▶ _MATERIAL TO PROCESS_:
────────────────────

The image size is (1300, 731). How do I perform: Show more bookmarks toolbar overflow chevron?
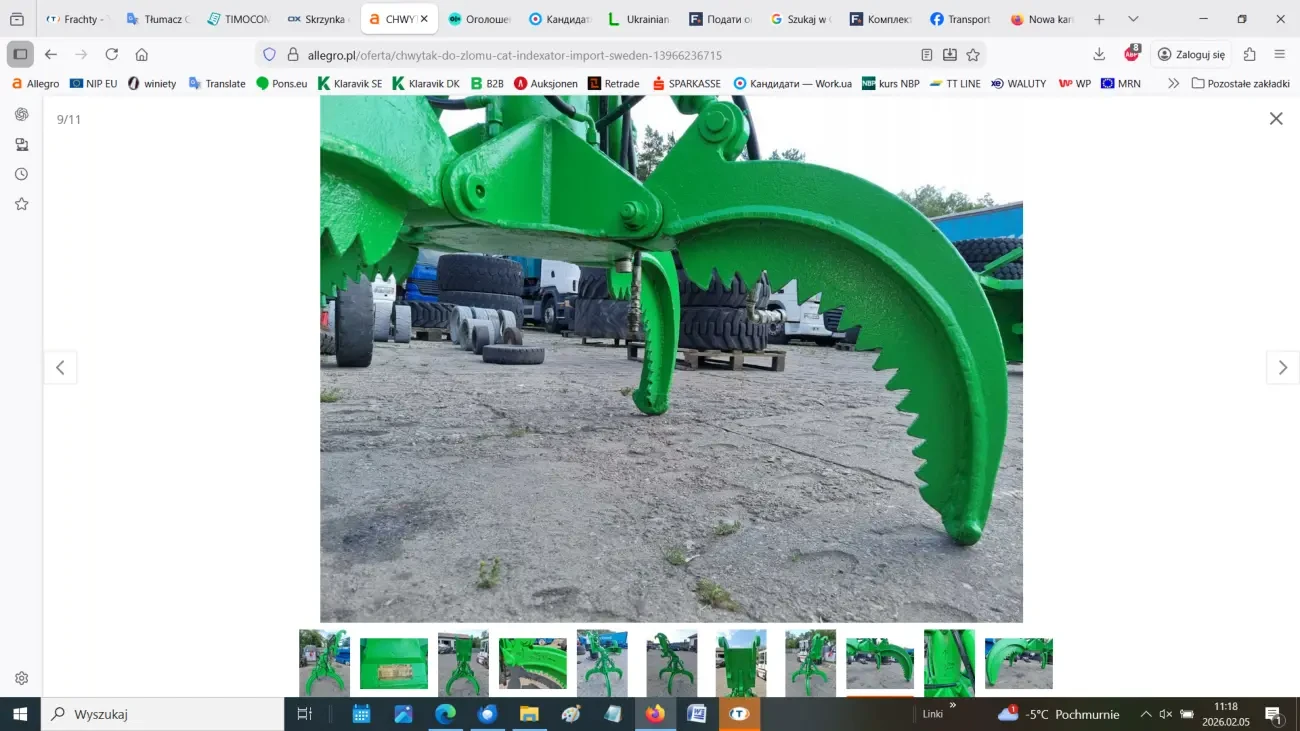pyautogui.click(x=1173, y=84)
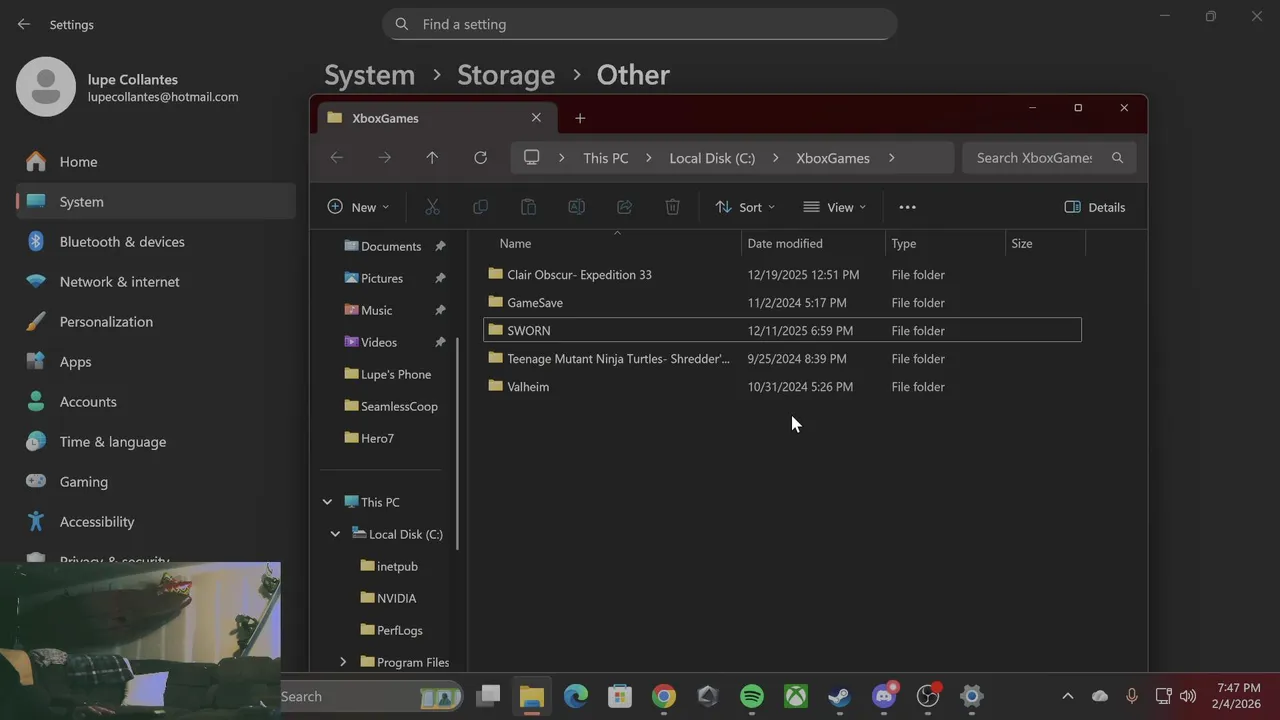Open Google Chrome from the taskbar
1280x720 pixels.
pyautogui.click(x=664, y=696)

────────────────────

▶ _WHAT TO DO_: Return the complete material exactly as given, excluding images.

▶ _EXERCISE SOLUTION_:
The image size is (1300, 731). How do I perform: Show more bookmarks toolbar overflow chevron?
pyautogui.click(x=1173, y=84)
Open Google Chrome from the taskbar
1280x720 pixels.
pyautogui.click(x=664, y=696)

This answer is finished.